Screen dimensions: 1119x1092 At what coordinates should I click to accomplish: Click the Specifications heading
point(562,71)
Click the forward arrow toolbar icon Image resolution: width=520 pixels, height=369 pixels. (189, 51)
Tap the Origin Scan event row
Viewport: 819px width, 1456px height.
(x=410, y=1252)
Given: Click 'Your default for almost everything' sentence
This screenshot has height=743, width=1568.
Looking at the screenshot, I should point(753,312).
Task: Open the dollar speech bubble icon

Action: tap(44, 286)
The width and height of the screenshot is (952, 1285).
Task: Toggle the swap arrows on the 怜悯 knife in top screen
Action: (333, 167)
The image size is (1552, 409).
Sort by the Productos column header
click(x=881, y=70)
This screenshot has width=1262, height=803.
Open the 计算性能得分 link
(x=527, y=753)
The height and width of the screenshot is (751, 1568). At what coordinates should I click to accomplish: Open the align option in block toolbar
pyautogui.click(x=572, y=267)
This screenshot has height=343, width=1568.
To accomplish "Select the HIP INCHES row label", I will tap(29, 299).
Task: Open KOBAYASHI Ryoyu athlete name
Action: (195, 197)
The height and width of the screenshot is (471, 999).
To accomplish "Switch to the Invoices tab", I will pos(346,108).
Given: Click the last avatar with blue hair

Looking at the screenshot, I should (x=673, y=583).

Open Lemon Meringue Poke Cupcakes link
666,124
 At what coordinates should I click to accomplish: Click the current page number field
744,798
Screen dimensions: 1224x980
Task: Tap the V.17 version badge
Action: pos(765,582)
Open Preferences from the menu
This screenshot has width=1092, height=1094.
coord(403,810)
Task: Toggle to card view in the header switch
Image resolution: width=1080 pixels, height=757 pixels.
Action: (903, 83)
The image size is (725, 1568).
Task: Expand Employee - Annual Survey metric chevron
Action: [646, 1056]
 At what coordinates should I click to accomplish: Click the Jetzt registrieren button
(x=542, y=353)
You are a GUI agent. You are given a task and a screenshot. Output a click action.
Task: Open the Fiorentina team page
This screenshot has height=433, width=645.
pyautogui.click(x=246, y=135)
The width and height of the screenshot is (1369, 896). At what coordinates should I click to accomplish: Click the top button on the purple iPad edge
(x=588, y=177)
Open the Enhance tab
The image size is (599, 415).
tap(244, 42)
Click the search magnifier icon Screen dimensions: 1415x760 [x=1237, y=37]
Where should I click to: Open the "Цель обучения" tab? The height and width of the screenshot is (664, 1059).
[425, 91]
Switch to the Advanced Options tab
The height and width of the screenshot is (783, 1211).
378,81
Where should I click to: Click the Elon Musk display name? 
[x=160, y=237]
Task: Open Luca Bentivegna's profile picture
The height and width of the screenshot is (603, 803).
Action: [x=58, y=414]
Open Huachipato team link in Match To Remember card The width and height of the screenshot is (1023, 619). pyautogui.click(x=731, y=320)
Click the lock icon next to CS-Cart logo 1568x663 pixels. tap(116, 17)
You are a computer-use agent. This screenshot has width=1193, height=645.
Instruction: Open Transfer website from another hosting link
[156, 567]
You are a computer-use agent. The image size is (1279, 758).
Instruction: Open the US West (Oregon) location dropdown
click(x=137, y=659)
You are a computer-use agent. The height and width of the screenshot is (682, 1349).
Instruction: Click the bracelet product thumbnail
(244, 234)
- - - -
[WHAT THE EXERCISE ASKS] Give every line of the listing again. Keep each one exact.

[EXERCISE RESULT]
Screen dimensions: 1119x1092 At what coordinates should I click to accomplish: Click the Specifications heading
point(562,71)
Click the forward arrow toolbar icon Image resolution: width=520 pixels, height=369 pixels. (189, 51)
Tap the Origin Scan event row
Viewport: 819px width, 1456px height.
(x=410, y=1252)
Given: Click 'Your default for almost everything' sentence
This screenshot has height=743, width=1568.
Looking at the screenshot, I should point(753,312).
Task: Open the dollar speech bubble icon

Action: tap(44, 286)
The width and height of the screenshot is (952, 1285).
Task: Toggle the swap arrows on the 怜悯 knife in top screen
Action: (333, 167)
The image size is (1552, 409).
Sort by the Productos column header
click(x=881, y=70)
This screenshot has width=1262, height=803.
Open the 计算性能得分 link
(x=527, y=753)
The height and width of the screenshot is (751, 1568). At what coordinates should I click to accomplish: Open the align option in block toolbar
pyautogui.click(x=572, y=267)
This screenshot has height=343, width=1568.
To accomplish "Select the HIP INCHES row label", I will tap(29, 299).
Task: Open KOBAYASHI Ryoyu athlete name
Action: (195, 197)
The height and width of the screenshot is (471, 999).
To accomplish "Switch to the Invoices tab", I will pos(346,108).
Given: Click the last avatar with blue hair

Looking at the screenshot, I should (x=673, y=583).

Open Lemon Meringue Poke Cupcakes link
666,124
 At what coordinates should I click to accomplish: Click the current page number field
744,798
Screen dimensions: 1224x980
Task: Tap the V.17 version badge
Action: pos(765,582)
Open Preferences from the menu
This screenshot has width=1092, height=1094.
coord(403,810)
Task: Toggle to card view in the header switch
Image resolution: width=1080 pixels, height=757 pixels.
Action: (903, 83)
The image size is (725, 1568).
Task: Expand Employee - Annual Survey metric chevron
Action: [646, 1056]
 At what coordinates should I click to accomplish: Click the Jetzt registrieren button
(x=542, y=353)
You are a GUI agent. You are given a task and a screenshot. Output a click action.
Task: Open the Fiorentina team page
This screenshot has height=433, width=645.
pyautogui.click(x=246, y=135)
The width and height of the screenshot is (1369, 896). At what coordinates should I click to accomplish: Click the top button on the purple iPad edge
(x=588, y=177)
Open the Enhance tab
The image size is (599, 415).
tap(244, 42)
Click the search magnifier icon Screen dimensions: 1415x760 [x=1237, y=37]
Where should I click to: Open the "Цель обучения" tab? The height and width of the screenshot is (664, 1059).
[425, 91]
Switch to the Advanced Options tab
The height and width of the screenshot is (783, 1211).
378,81
Where should I click to: Click the Elon Musk display name? 
[x=160, y=237]
Task: Open Luca Bentivegna's profile picture
The height and width of the screenshot is (603, 803).
Action: [x=58, y=414]
Open Huachipato team link in Match To Remember card The width and height of the screenshot is (1023, 619). pyautogui.click(x=731, y=320)
Click the lock icon next to CS-Cart logo 1568x663 pixels. tap(116, 17)
You are a computer-use agent. This screenshot has width=1193, height=645.
Instruction: Open Transfer website from another hosting link
[156, 567]
You are a computer-use agent. The image size is (1279, 758).
Instruction: Open the US West (Oregon) location dropdown
click(x=137, y=659)
You are a computer-use agent. The height and width of the screenshot is (682, 1349).
Instruction: Click the bracelet product thumbnail
(244, 234)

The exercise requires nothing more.